# YOUR TASK:
Render the lines below as a Markdown table with the columns Row and Line, numbering each line and leaving out blank lines and the pictures.

# RECORDS SUPPLIED:
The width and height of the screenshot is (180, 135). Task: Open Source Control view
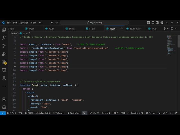coord(4,46)
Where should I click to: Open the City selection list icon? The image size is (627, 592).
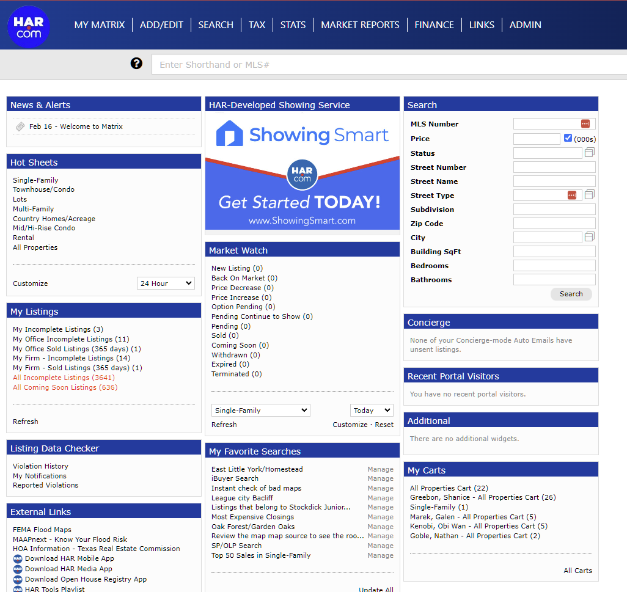coord(589,236)
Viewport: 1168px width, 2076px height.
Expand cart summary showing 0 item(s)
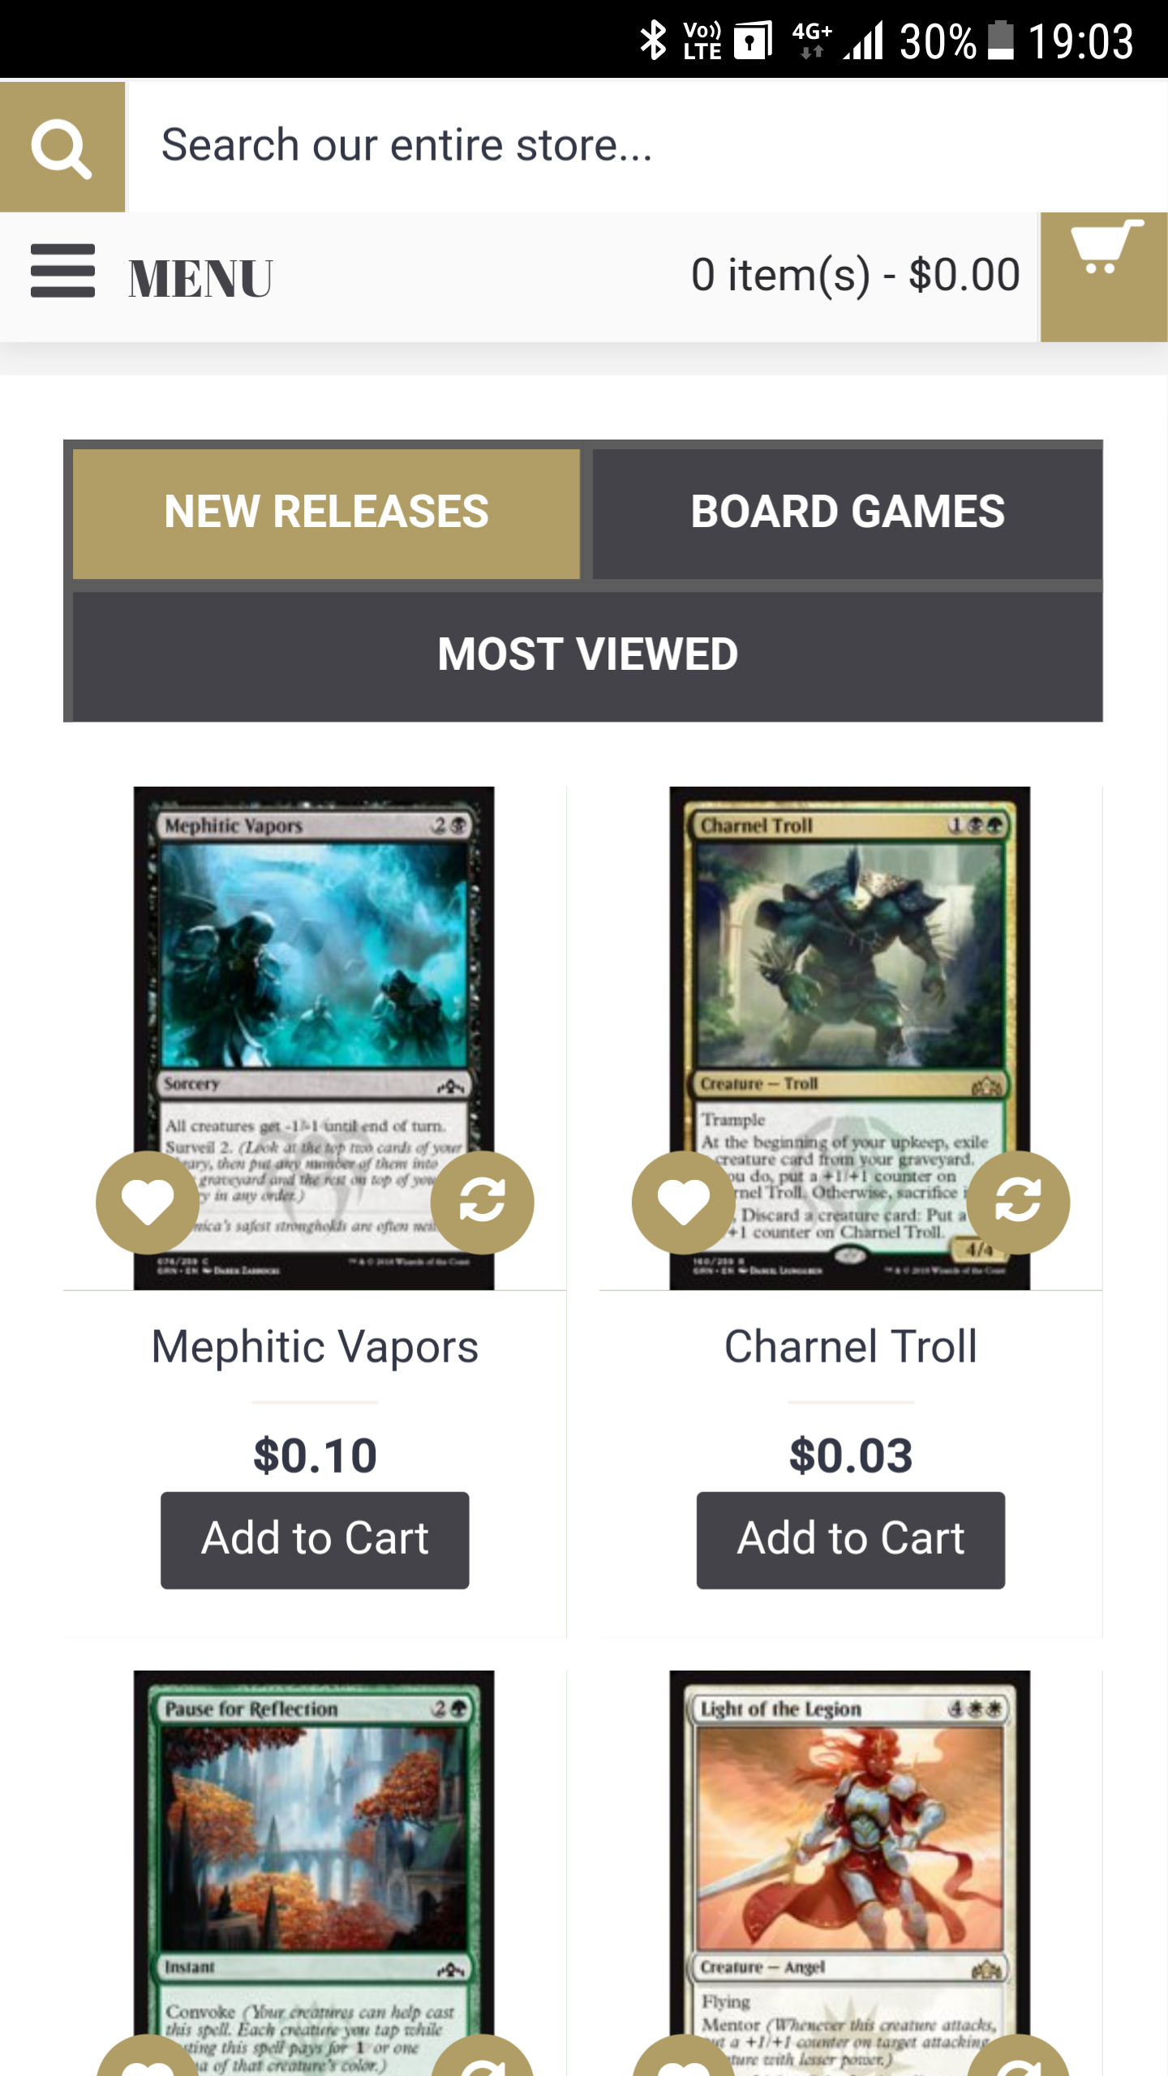856,275
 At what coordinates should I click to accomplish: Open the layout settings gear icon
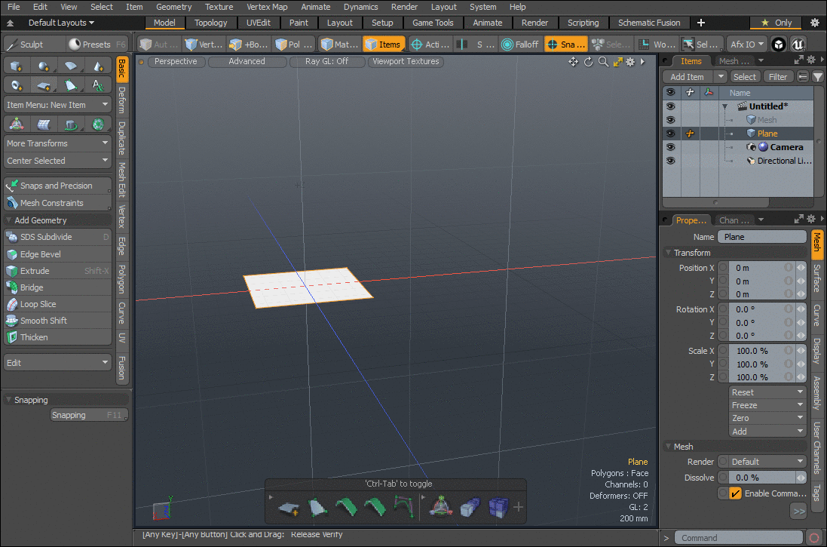pyautogui.click(x=814, y=23)
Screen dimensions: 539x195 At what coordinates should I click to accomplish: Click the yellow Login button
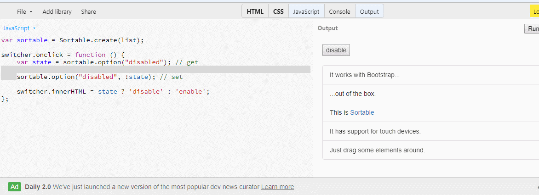pos(534,11)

# THE COMPLETED TASK:
| Row | Line |
|---|---|
| 1 | The width and height of the screenshot is (180, 135). Task: Open Source Control view |
| 2 | coord(4,46) |
| 3 | Where should I click to: Open the City selection list icon? The image size is (627, 592). |
| 4 | coord(589,236) |
| 5 | Viewport: 1168px width, 2076px height. |
| 6 | Expand cart summary showing 0 item(s) |
| 7 | 856,275 |
| 8 |  At what coordinates should I click to accomplish: Open the layout settings gear icon |
| 9 | pyautogui.click(x=814, y=23) |
| 10 | Screen dimensions: 539x195 At what coordinates should I click to accomplish: Click the yellow Login button |
| 11 | pos(534,11) |